Letters to the Editor

A chronic case of when cash is king

  • Poor service at doctor’s office

Dear Sir,

Bermuda is truly becoming, in the words of a famous former premier, “Bermuda Inc”.

I am a patient of a well-known medical establishment and I shall call my doctor “Dr Feelgood” and myself “Chronic Patient”. This is simply to protect the guilty at this time.

I have been a patient of this establishment for more than 25 years and, as such, I have been MRIed, EEGed, X-rayed, and CATed to death. I estimate that I have added to the bottom line of this establishment a sum totalling not less than $100,000.

I have high blood pressure. A few days ago, I needed to have a refill of my tablets and visited the pharmacy to do so. Unfortunately, the pharmacist informed me that my prescription had expired. I therefore called in to Dr Feelgood’s office as I had done before and requested that they fax or call the pharmacy.

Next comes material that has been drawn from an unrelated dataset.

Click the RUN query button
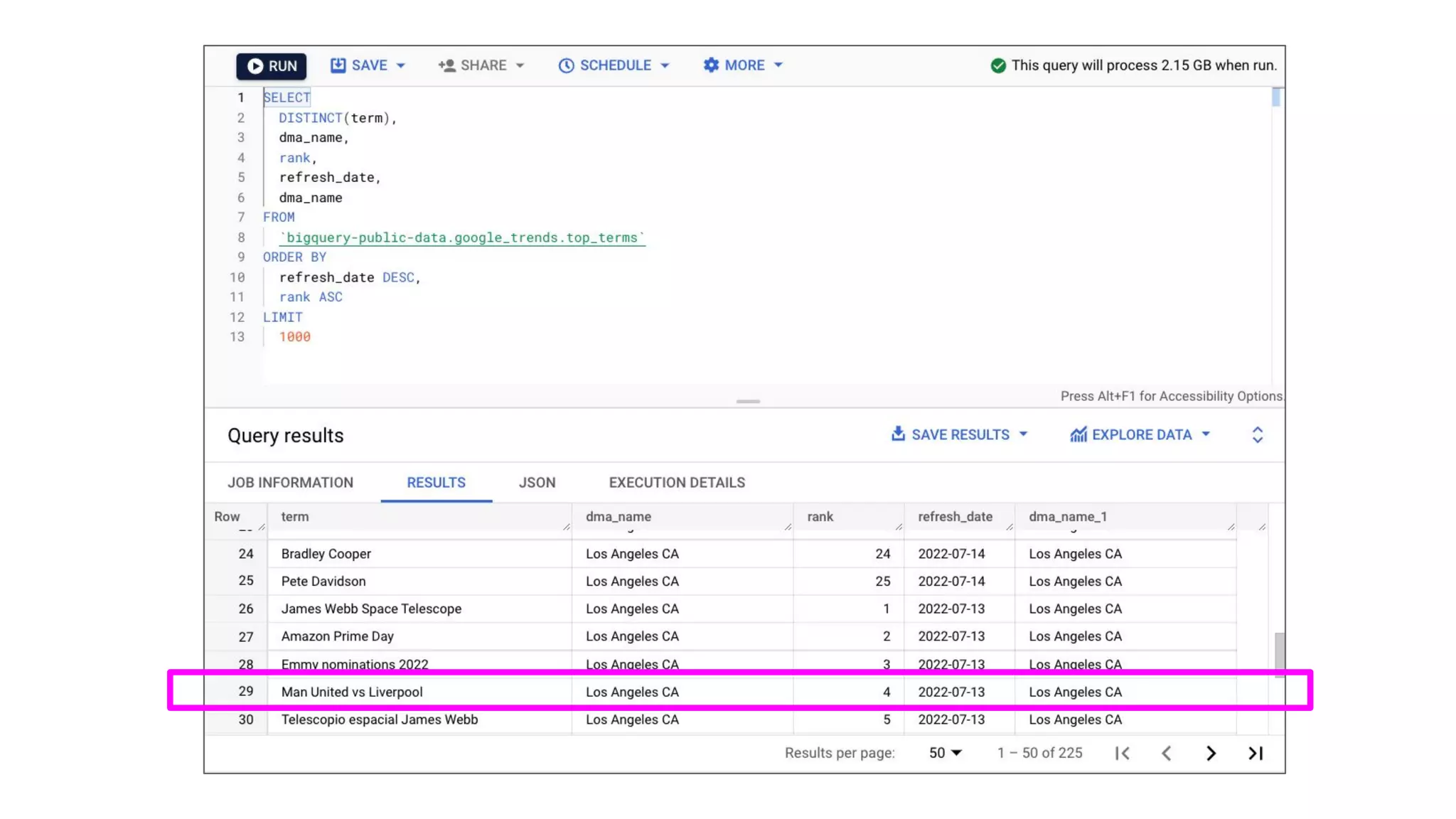The width and height of the screenshot is (1456, 819). point(271,66)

This is a synopsis of what happened:

Receptionist: “Dr Feelgood’s office, how may I help you?”

Chronic Patient: “Hello, my name is Chronic Patient and I need you to call in a new prescription.”

Receptionist: “You will have to come in and pay us $10 first.”

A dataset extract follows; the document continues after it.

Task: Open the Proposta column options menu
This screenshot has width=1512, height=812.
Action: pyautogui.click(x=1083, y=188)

Chronic Patient: “I am indisposed at the moment. Could you go ahead and I will come in as soon as I have completed a small chore?” (I had to return to a voluntary job where I was assisting.)

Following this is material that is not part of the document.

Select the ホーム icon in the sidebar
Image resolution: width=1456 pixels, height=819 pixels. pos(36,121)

Receptionist: “Sorry, we have a policy.”

Chronic Patient: “May I speak to a supervisor?”

(Eight minutes later)

Supervisor: “Hello, how can I help?”

I explained the situation to her and she solved the problem for me immediately. She was ever so pleasant as she demanded my credit card number.

I gave her my credit card number and, once again, God was in his kingdom and all was right with the world. Money is truly king.

As I hung up the phone and mulled over what had occurred, I wondered what might have happened were I incapacitated or did not have a credit card. What of those persons who are in dire financial straits? Money is truly king.

As I pondered what I had just experienced, I heard the voice of my former secretary whispering in my ear: “Mr Chronic Patient, why worry when you can pray.”

And so, you sick and shut-ins, let us all pray.